EXTRACTED MATERIAL:
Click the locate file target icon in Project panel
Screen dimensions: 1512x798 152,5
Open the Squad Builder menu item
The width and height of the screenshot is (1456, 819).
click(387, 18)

ACTIVITY: Would you write down every record again, exactly?

REPLY:
Click the locate file target icon in Project panel
Screen dimensions: 1512x798 152,5
Open the Squad Builder menu item
The width and height of the screenshot is (1456, 819).
click(387, 18)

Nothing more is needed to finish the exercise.